**Work instruction:** Of the entries below, return only those lines from the line with "Click the Potansiyel column header" to the line with "You are a computer-use agent. Viewport: 496px", exactly, both included.
(Beginning of Exercise inputs)
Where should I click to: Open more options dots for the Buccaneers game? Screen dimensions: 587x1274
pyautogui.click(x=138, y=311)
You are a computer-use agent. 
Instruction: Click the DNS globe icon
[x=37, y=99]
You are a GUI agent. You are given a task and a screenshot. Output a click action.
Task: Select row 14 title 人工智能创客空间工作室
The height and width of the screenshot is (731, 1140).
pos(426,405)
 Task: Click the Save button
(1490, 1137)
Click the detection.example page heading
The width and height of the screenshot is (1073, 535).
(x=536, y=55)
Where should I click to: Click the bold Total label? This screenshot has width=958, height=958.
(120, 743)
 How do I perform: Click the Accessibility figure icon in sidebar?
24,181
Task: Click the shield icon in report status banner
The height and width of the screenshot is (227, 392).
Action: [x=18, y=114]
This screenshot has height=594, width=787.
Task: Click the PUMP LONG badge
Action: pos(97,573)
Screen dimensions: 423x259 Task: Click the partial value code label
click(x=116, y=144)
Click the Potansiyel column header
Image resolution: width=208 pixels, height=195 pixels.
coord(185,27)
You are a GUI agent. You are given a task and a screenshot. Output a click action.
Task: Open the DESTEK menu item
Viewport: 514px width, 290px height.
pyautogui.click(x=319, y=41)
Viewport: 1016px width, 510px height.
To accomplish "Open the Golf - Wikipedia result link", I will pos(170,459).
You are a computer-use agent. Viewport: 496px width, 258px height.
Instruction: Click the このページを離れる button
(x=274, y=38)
(End of Exercise inputs)
**Task answer:**
Click the Potansiyel column header
Image resolution: width=208 pixels, height=195 pixels.
coord(185,27)
You are a GUI agent. You are given a task and a screenshot. Output a click action.
Task: Open the DESTEK menu item
Viewport: 514px width, 290px height.
pyautogui.click(x=319, y=41)
Viewport: 1016px width, 510px height.
To accomplish "Open the Golf - Wikipedia result link", I will pos(170,459).
You are a computer-use agent. Viewport: 496px width, 258px height.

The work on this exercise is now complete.